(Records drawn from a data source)
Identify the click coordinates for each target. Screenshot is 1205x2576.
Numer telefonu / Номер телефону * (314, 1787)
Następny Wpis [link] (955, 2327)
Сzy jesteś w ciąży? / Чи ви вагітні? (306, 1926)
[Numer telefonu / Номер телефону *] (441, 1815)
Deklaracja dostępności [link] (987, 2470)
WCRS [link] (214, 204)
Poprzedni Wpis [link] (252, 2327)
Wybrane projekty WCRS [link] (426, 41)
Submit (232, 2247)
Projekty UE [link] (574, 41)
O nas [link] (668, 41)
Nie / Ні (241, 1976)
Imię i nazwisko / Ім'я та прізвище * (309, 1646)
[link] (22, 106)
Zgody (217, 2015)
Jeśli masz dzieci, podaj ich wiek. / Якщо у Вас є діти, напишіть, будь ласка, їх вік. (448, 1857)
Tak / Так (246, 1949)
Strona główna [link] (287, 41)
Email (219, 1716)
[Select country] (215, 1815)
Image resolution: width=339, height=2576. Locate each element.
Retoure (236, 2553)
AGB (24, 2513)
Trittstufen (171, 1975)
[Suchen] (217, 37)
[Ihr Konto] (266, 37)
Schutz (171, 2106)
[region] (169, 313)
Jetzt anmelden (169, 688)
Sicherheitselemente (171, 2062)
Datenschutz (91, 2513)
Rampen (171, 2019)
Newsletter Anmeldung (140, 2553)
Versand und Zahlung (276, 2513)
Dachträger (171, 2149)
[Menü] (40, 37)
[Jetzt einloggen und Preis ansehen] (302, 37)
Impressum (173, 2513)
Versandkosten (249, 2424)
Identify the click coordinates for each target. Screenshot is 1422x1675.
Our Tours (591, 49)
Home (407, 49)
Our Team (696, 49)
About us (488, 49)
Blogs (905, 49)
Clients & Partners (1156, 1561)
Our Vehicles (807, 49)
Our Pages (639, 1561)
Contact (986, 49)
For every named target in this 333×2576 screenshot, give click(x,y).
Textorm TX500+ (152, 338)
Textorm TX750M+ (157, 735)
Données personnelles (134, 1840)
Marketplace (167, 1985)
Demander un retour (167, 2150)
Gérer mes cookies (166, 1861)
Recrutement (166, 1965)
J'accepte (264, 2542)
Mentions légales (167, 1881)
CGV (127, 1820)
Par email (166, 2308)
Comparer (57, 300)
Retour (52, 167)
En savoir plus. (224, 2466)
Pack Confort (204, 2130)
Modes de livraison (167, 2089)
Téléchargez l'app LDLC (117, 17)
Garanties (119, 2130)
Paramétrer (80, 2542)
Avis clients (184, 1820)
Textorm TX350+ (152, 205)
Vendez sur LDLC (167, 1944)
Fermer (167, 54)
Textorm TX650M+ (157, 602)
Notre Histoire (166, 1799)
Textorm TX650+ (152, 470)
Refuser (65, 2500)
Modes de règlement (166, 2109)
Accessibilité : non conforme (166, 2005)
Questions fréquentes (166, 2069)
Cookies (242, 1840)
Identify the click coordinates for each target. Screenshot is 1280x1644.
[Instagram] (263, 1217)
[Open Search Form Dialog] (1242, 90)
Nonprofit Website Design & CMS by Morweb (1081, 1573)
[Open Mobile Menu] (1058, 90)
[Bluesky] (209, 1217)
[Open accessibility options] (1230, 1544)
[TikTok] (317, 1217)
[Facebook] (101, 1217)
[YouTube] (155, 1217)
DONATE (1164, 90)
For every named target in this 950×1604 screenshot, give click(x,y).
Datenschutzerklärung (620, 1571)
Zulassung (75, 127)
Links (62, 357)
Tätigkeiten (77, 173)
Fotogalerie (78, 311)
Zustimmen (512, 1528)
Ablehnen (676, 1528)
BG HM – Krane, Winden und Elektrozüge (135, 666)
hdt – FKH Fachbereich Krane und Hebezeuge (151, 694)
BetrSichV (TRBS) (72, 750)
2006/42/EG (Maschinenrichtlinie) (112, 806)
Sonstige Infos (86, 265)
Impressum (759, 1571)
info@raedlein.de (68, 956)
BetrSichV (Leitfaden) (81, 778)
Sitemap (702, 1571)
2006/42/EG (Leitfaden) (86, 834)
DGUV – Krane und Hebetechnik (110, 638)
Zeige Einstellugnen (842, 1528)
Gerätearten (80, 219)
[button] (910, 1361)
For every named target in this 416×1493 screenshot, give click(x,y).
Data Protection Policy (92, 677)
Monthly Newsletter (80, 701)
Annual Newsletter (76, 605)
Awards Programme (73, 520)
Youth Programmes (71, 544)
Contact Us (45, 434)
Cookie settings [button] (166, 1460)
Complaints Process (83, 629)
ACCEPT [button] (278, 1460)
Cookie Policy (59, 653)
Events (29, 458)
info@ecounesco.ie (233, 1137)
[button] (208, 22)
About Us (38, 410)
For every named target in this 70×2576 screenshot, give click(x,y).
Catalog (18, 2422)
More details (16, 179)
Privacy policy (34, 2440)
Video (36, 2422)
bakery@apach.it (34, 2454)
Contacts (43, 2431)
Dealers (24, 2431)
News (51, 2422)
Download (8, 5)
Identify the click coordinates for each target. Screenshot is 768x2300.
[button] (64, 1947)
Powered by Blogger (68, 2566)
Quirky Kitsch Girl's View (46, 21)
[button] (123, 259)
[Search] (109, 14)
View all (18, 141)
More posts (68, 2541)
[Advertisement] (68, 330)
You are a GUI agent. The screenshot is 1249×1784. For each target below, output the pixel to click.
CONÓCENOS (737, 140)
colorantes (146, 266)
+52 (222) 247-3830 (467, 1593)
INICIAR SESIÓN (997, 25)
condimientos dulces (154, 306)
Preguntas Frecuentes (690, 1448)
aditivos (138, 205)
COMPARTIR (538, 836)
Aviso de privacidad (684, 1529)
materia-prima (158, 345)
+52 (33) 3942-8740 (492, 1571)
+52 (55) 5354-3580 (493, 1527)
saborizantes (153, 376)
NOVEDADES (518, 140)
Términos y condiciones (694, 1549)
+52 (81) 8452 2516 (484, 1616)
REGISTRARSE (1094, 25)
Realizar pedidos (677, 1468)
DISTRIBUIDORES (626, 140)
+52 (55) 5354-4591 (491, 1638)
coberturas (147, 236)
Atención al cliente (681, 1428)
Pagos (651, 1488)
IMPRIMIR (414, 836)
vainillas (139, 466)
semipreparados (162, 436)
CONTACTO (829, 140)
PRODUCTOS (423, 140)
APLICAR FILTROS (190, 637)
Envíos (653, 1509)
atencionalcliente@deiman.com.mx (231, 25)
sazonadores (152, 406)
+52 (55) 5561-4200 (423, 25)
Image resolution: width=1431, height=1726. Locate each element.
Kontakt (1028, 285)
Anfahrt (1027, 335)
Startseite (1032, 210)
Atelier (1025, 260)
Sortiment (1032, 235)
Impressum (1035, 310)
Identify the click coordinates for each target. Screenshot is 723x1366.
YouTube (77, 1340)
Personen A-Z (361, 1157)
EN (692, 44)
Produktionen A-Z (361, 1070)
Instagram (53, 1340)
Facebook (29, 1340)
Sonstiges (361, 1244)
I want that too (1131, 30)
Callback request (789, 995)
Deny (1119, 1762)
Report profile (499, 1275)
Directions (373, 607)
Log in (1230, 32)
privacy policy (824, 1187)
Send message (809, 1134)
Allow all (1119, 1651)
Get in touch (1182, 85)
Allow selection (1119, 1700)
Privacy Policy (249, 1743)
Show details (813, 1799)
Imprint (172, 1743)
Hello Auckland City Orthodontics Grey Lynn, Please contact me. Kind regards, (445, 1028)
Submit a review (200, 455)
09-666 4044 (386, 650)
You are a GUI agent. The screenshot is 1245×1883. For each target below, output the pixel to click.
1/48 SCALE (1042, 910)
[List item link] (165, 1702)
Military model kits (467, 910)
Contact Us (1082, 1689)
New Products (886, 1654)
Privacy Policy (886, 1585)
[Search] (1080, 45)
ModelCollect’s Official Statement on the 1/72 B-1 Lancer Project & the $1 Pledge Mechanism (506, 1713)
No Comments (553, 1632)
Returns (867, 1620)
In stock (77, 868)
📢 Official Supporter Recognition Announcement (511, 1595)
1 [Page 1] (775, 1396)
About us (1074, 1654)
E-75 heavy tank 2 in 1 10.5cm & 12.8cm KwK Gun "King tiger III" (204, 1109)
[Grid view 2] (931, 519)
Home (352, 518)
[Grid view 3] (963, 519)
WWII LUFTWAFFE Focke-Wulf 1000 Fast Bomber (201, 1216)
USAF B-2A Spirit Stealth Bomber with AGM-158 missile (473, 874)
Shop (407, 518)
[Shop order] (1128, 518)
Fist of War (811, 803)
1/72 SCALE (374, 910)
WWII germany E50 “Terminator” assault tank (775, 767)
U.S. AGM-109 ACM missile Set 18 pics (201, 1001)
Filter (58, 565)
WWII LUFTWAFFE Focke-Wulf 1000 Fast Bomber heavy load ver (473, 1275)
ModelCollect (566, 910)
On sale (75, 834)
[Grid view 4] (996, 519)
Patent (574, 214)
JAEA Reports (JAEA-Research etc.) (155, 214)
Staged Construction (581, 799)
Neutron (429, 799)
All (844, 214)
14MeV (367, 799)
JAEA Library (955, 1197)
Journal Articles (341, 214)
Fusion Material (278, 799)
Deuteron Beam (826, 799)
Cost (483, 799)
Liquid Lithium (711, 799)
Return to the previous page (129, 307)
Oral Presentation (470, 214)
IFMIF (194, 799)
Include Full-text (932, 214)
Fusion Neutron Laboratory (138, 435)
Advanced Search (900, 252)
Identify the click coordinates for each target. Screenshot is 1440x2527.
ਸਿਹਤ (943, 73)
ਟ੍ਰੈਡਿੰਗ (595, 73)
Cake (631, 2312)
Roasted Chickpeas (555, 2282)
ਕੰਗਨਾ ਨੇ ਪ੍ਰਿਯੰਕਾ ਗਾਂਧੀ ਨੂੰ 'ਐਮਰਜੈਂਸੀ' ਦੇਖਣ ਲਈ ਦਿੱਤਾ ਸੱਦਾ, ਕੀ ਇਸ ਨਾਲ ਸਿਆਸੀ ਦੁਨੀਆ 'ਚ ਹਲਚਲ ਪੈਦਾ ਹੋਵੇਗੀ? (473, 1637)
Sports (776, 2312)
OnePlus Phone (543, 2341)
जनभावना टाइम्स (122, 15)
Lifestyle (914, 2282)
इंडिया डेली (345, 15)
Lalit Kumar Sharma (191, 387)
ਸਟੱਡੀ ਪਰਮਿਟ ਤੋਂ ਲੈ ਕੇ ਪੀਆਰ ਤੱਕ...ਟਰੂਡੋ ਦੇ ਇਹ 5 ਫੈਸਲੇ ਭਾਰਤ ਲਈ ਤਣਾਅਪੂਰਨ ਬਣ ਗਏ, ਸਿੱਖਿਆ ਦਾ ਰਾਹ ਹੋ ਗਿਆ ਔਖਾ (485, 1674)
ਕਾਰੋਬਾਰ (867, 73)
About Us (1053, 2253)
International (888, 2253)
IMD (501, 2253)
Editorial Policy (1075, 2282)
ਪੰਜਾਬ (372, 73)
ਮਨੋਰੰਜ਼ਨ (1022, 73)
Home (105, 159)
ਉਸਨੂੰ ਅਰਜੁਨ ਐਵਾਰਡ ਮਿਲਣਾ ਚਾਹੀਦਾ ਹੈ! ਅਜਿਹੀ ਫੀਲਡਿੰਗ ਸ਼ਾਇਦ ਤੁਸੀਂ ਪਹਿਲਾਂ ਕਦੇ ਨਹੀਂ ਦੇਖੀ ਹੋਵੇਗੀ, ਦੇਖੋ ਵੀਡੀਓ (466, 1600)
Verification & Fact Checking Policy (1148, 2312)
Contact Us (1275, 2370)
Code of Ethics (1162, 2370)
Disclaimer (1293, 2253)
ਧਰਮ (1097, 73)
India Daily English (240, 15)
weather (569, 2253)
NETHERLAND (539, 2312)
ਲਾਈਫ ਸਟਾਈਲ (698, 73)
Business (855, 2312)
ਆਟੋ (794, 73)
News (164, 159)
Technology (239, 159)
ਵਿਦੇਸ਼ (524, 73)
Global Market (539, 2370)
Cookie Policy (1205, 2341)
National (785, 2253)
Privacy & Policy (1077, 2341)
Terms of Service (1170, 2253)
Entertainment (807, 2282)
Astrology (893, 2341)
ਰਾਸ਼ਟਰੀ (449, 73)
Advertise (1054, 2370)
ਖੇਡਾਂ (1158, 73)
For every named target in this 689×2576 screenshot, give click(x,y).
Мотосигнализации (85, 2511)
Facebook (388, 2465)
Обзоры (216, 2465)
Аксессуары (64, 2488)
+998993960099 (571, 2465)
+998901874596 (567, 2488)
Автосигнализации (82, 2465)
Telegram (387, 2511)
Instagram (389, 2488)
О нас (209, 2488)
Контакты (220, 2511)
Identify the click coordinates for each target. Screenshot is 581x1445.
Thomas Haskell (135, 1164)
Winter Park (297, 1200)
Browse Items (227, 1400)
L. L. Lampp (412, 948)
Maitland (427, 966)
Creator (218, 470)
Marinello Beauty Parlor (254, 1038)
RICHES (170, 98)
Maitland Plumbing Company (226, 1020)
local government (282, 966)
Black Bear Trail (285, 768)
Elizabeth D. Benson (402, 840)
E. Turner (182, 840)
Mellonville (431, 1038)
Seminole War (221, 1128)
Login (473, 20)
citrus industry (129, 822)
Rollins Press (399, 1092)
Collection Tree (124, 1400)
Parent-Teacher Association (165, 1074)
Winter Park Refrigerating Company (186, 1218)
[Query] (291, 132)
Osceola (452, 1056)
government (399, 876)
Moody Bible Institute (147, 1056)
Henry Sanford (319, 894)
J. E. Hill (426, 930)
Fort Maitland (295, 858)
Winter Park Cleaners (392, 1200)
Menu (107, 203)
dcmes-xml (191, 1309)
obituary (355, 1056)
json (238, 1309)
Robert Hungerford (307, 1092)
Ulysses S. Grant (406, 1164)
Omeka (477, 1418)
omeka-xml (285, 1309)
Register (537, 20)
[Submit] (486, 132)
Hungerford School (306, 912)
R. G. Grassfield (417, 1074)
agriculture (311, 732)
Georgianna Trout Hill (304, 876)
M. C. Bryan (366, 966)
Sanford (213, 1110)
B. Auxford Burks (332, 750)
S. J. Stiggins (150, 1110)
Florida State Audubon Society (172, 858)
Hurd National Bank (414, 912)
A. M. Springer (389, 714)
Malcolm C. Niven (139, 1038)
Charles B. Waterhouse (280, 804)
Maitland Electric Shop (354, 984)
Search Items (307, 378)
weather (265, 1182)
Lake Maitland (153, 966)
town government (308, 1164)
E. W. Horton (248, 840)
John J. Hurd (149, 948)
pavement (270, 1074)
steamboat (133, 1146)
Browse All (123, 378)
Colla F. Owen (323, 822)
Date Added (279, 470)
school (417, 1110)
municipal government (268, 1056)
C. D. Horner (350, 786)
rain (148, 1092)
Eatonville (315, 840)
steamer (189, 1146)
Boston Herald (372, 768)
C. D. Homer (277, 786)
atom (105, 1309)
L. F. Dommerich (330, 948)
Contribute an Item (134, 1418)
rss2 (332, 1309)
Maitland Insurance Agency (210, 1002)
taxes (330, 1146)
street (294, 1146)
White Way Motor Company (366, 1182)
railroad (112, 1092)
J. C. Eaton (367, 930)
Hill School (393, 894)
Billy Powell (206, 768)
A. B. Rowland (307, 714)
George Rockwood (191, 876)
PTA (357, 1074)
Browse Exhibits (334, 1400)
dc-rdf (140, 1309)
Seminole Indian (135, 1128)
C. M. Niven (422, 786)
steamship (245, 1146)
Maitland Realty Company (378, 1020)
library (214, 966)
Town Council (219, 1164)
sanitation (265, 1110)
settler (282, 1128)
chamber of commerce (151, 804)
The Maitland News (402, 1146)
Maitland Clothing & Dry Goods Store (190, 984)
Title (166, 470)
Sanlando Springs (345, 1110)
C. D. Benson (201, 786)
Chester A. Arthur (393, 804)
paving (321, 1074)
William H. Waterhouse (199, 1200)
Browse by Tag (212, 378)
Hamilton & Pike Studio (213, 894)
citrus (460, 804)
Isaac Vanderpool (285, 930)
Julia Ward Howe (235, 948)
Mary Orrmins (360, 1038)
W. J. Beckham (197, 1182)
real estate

* PROBLEM STATEMENT:
Reproduce, without alteration, the lines from the one containing "semipreparados (162, 436)" through the one containing "09-666 4044 (386, 650)", including both of those lines.

* RESULT:
semipreparados (162, 436)
CONTACTO (829, 140)
PRODUCTOS (423, 140)
APLICAR FILTROS (190, 637)
Envíos (653, 1509)
atencionalcliente@deiman.com.mx (231, 25)
sazonadores (152, 406)
+52 (55) 5561-4200 (423, 25)
Image resolution: width=1431, height=1726. Locate each element.
Kontakt (1028, 285)
Anfahrt (1027, 335)
Startseite (1032, 210)
Atelier (1025, 260)
Sortiment (1032, 235)
Impressum (1035, 310)
Identify the click coordinates for each target. Screenshot is 723x1366.
YouTube (77, 1340)
Personen A-Z (361, 1157)
EN (692, 44)
Produktionen A-Z (361, 1070)
Instagram (53, 1340)
Facebook (29, 1340)
Sonstiges (361, 1244)
I want that too (1131, 30)
Callback request (789, 995)
Deny (1119, 1762)
Report profile (499, 1275)
Directions (373, 607)
Log in (1230, 32)
privacy policy (824, 1187)
Send message (809, 1134)
Allow all (1119, 1651)
Get in touch (1182, 85)
Allow selection (1119, 1700)
Privacy Policy (249, 1743)
Show details (813, 1799)
Imprint (172, 1743)
Hello Auckland City Orthodontics Grey Lynn, Please contact me. Kind regards, (445, 1028)
Submit a review (200, 455)
09-666 4044 (386, 650)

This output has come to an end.